- Data rows -
-- BEGIN --
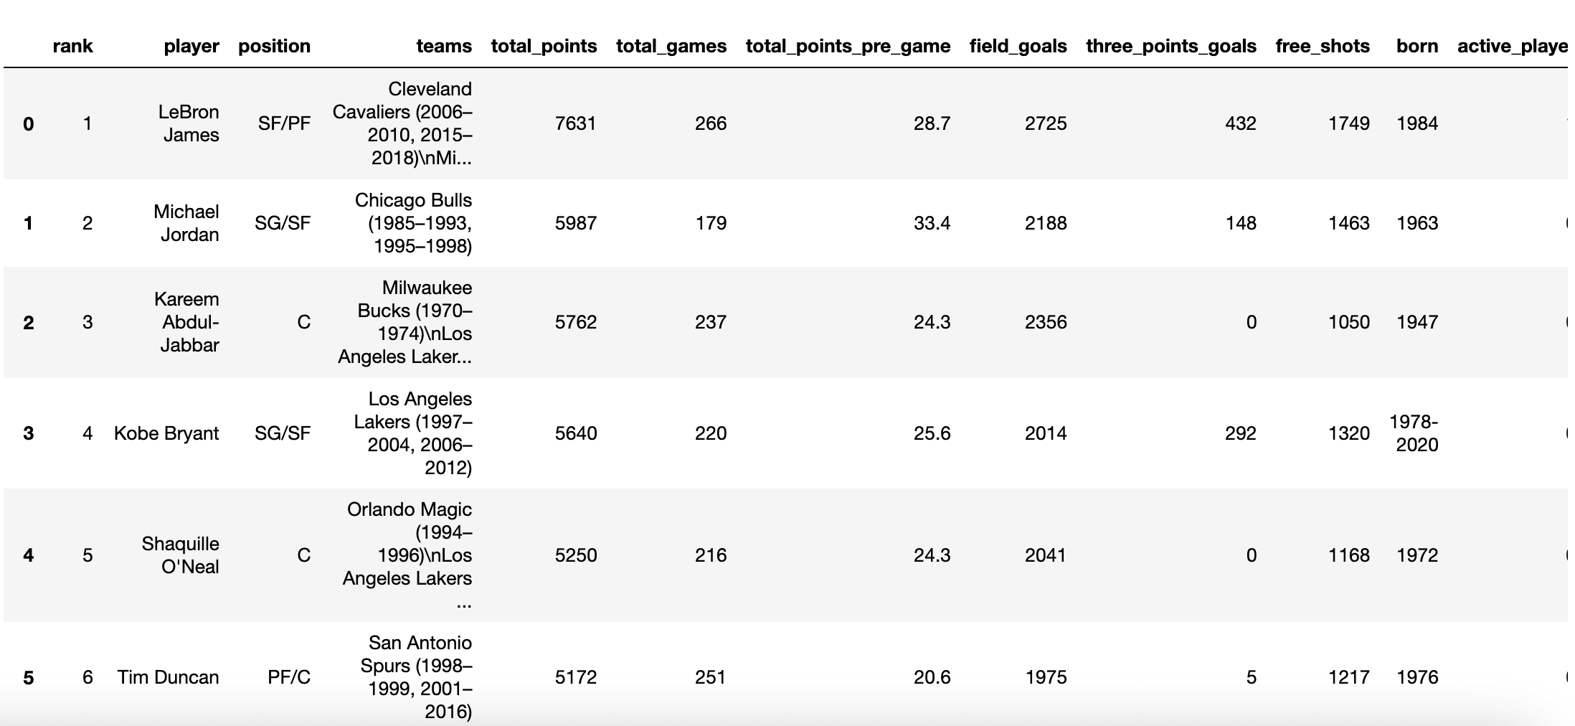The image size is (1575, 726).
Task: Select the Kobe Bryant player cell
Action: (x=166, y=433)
-- END --
-- BEGIN --
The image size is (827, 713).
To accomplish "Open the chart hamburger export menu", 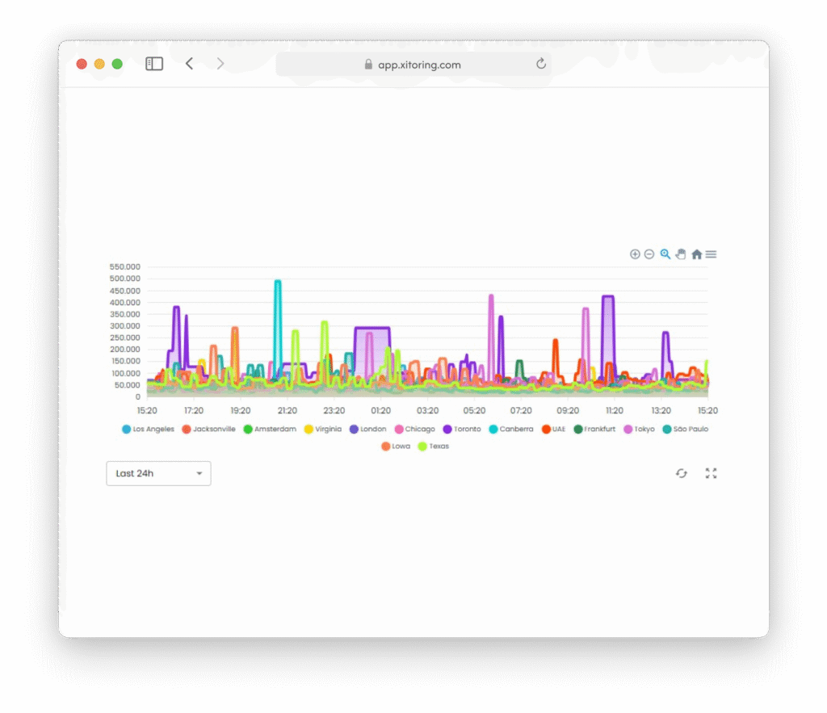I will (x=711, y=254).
-- END --
- Problem to work on -
Convert the listing, from the line with "The image size is (1575, 726)." to the line with "Action: (x=166, y=433)", into a Markdown table with the columns Row and Line, skipping blank lines and leaving the pictures out.

- Answer to this exercise -
| Row | Line |
|---|---|
| 1 | The image size is (1575, 726). |
| 2 | Task: Select the Kobe Bryant player cell |
| 3 | Action: (x=166, y=433) |